The scraper currently uses only 921/922/923. The remaining IDs are documented here for reference when extending to handicap or totals markets.

Snapshot schema

The scraper produces a flat DataFrame with one row per main match:

Column Type Description
id int Pari event ID
league str League/tournament name (Pari internal)
team1 str Home team name
team2 str Away team name
startTime datetime Match start time (UTC)
odd_home float Decimal odds — home win
odd_draw float Decimal odds — draw
odd_away float Decimal odds — away win
scraped_at datetime[UTC] Snapshot collection time

Proposed storage path: data/raw/odds_snapshot.parquet (not yet materialized).

Filtering logic

The raw API response contains sports, leagues, and events for all sports plus esports.

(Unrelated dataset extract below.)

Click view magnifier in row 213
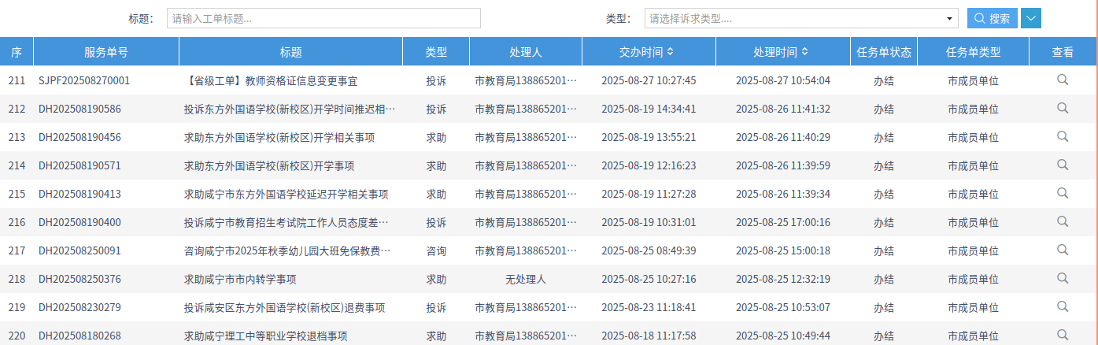1098x345 pixels. click(1063, 136)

The scraper applies the following filters in order:

  1. sports[parentId == 1] → football league IDs (sport ID 1 = Football)
  2. events[sportId ∈ league_ids, level == 1, team1 IS NOT NULL] → main matches only (level > 1 = halves, corners, etc.)
  3. Drop esports: leagues matching prefixes FC 26, eFootball, FIFA, Esport, esport, Virtual, Cyber
  4. Drop placeholder teams: team1 == "Home"

Historical odds fallback (Path B)

For ROI simulation on historical data before forward collection is running, use football-data.co.uk closing odds.

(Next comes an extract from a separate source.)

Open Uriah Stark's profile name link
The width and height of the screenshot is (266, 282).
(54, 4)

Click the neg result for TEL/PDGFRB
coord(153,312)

  • URL pattern: https://www.football-data.co.uk/mmz4281/{season}/{league_code}.csv
  • Fields used: Date, HomeTeam, AwayTeam, FTR, B365H, B365D, B365A (Bet365 closing odds)
  • Coverage: 40+ leagues, 1990s–present
  • Trust: Third-party published data; no live API, batch CSV download only.
  • Implementation: src/data/odds_fdco.py (fetch_league_csv, normalize_fdco, load_odds_fdco); DVC stage load_odds_fdco; leagues and seasons configured in params.yaml under odds_fdco.
  • Team name matching: WhoScored numeric team IDs resolved via data/metadata/homeTeamId.json; fuzzy join to FDCO string names implemented in src/data/odds_join.py (threshold=85, fuzzywuzzy).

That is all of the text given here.